Autarkie: Eine Marsexpedition muss drei Jahre ohne Versorgung auskommen. Das bedeutet man sollte das mal vorher erproben, vor allem Systeme die Ressourcen zurückgewinnen wie Wasser oder Sauerstoff. Von den schon an Bord der Mir gemachten Versuchen etwas anzupflanzen mal ganz zu schweigen. Die ISS ist hinsichtlich Aufbereitung von Luft und Wasser weiter entwickelt als die Mir. Sie gewinnt mehr Wasser zurück, doch bei den Gasen ist man noch nicht so viel weiter gekommen. Da ist noch einiges zu tun um z.b. aus Wasser und Kohlendioxid wieder Sauerstoff und Methan zu gewinnen. Das Methan kann man als Treibstoff nutzen. Das gilt aber auch für andere Dinge. So transportieren die Transporter jede Menge Ersatzteile und neue Hardware zur Station. Solange die Station so versorgt wird wie heute, wird das nichts. 2012 legten vier Progress-Transporter, zwei Dragon und je ein HTV, ATV an. Bei 2,5 t für jeden Progress, 5,5 t für das HTV, 7 t für das ATV und 1 t für die Dragon sind 24,5 t Versorgungsgüter pro Jahr. Das wären bei drei Jahren rund 72 t. um die zum Mars zu transportieren müsste man etwa 250 t in eine Erdumlaufbahn befördern. da einiges davon noch gelandet und für den Flug zur Erde weiteren Treibstoff braucht ist es in Wirklichkeit noch mehr. Die ISS kommt ja heute nicht mal einige Monate ohne einen Transport aus. So wird es nichts mit einer Marslandung.

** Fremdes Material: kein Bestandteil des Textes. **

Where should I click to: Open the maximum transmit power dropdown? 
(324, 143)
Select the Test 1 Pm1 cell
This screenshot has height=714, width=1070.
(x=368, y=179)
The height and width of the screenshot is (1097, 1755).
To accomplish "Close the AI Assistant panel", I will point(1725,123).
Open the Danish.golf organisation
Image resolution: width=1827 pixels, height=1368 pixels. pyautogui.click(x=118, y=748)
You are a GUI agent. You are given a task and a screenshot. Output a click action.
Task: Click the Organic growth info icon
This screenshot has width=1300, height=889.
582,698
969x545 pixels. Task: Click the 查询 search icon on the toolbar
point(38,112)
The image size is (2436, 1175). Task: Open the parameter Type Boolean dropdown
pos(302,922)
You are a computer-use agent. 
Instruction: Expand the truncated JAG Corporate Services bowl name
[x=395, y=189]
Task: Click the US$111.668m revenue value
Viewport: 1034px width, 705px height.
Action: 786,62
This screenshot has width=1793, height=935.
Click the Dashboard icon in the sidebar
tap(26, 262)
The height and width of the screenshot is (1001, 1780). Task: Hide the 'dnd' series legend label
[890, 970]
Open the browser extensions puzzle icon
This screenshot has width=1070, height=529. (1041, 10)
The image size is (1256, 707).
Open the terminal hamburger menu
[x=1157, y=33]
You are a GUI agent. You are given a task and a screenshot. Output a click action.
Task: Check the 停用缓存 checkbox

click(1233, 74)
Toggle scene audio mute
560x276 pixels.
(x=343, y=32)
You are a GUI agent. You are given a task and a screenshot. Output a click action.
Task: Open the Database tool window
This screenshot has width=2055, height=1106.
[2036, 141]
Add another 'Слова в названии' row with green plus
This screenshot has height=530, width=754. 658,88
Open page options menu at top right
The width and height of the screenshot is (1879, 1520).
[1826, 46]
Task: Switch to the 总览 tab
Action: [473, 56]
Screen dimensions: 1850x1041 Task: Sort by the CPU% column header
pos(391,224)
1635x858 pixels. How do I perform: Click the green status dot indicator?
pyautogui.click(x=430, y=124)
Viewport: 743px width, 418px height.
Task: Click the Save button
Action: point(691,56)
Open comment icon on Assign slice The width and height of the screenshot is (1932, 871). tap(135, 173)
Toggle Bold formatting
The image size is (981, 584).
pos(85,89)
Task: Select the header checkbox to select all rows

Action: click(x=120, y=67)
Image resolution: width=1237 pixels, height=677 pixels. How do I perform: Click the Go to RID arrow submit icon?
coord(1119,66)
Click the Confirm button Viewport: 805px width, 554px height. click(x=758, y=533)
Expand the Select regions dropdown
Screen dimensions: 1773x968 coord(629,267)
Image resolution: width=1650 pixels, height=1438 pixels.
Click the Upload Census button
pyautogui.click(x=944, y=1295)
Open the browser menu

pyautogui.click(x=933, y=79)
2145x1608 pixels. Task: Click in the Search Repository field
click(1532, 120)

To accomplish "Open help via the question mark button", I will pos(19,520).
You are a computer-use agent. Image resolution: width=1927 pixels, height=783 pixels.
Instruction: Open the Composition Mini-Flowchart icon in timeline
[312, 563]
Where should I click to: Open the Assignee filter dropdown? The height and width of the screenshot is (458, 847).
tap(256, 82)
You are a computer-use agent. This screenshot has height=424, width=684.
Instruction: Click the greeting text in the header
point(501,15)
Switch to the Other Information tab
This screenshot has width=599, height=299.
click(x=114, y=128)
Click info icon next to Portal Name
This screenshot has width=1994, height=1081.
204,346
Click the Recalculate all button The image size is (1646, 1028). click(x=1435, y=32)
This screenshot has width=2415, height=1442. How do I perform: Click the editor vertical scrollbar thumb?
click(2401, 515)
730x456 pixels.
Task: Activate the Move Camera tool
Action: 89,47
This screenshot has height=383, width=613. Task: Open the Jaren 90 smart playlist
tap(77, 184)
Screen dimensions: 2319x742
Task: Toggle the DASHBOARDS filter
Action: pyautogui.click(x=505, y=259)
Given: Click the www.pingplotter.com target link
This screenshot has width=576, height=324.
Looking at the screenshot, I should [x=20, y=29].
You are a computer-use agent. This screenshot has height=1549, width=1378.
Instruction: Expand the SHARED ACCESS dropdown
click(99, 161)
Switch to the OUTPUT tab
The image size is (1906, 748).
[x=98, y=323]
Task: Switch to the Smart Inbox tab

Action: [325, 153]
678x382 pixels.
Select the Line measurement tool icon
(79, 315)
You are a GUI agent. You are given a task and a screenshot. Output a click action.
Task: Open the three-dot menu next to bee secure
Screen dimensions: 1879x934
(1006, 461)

Räumliche Beengtheit: Die ISS ist riesig und zwar nicht nur in den Ausmaßen, sondern auch im internen Volumen. Sie ist nicht so gebaut wie Skylab, das man tolle Kunststücke machen kann, aber die Besatzung hat mehr Raum als in jeder Raumstation vorher. Diesen Luxus wird man sich nicht bei einer Marsexpedition leisten können. Nach NASA-Angaben braucht eine Besatzung, damit ihre Arbeitskraft nicht leidet weitaus weniger als 20 m³ Volumen pro Person, das ist so wenig, das selbst die Saljuts geräumiger waren. Das deckt sich übrigens mit dem Raum den U-Bootbesatzungen im zweiten Weltkrieg zur Verfügung hatten. Beim Langstrecken U-Boot Typ IX gab es bei rund 1200 t Wasserverdrängung 48 bis 60 Mann Besatzung und von dem Raum ging jede Menge für Torpedos, Ballastwassertanks, Diesel und Batterien ab. Die waren auch 3 Monate auf See. So gesehen sind heutige Astronauten echte Warmduscher. Da die räumliche Enge aber auch psychische Probleme mit sich bringt sollte man unter den Bedingungen trainieren, die auch tatsächlich in einem Marsraumschiff vorherrschen. Auf der Erde gab es bei den simulierten Marsmissionen der ESA auf jeden Fall bei mehr Enge ziemliche Probleme zwischen den Besatzungsmitgliedern und auch der „Missionsleotung“.

Zusammenbau: Ein Argument war ja, dass man im Erdorbit größere Strukturen zusammenbauen kann. Wenn wir z.B. eine Wohnung auf dem Mars landen wollen, so wäre wünschenswert, dass diese möglichst groß und flach ist. so kann man sie wirkungsvoll von einem Hitzeschutzschild abbremsen. Da setzen heute Trägerraketen mit ihren Nutzlasthüllen Grenzen. Im Orbit zusammengebaut wäre es einfacher. Doch das wird bei der ISS nicht trainiert. Die einzigen Einsätze die es gibt, ist das Verbinden von Kabeln an der Außenseite nach Ankunft eines neuen Moduls und kleinere Reparaturen, aber keine Fertigung wie Zusammenschweißen oder das Zusammensetzen großer Module mit zahlreichen Verbindungen und Sperrigkeit oder ähnliches. Wenn man auf das verzichtet, so wird man die einzelnen Module wohl so koppeln wie heute schon ein ATV mit der ISS verbunden wird – automatisch. Dazu wird man keine ISS brauchen.

Kosten: Es gibt sogar einen Punkt der gegen die ISS spricht: sie kostet Geld. im Finanzjahr 2013 nach den Schätzungen der NASA 3007,6 Millionen Dollar und dazu 829,7 Millionen für Commercial Spaceflight der ja nur für die ISS benötigt wird. So sind wir bei 3,83 Milliarden Dollar. Diese Summe fehlt natürlich im Budget. Man könnte sicher nicht damit eine Marsexpedition finanzieren, aber sie beschleunigen. Für die Exploration Systems, so heißen bei der NASA SLS und MPCV (Orion) gibt sie mit 2,77 Milliarden Dollar weniger aus. Das bleibt auch in Zukunft so.

Konstruktion: Von der Konstruktion her gibt es kaum Gemeinsamkeiten zu einer Marsexpedition. Die ISS wurde in vielen Modulen im Erdorbit zusammengebaut und ist eine reine Raumstation. Für dei Marsexpedition wird man nur eine kleine Station haben um Gewicht zu sparen, vielleicht von der Größe eines Moduls. Die Herausforderungen liegen hier auf dem Habitat auf der Oberfläche, der Mobilität auf dem Mars, der Landung und des Rückstarts. Eine Orbitalstation ist so einfach, das die USA eine aus den Ersatzteilen des Apolloprogramms entwickelten (Skylab) und selbst die Chinesen haben schon eine eigene Raumstation.

Kurzum : Für eine Marsexpedition ist die ISS weder nützlich noch die Erfahrungen die man an Bord macht. Stattdessen verschiebt ihre Existenz eine Marsmission weiter in die Zukunft.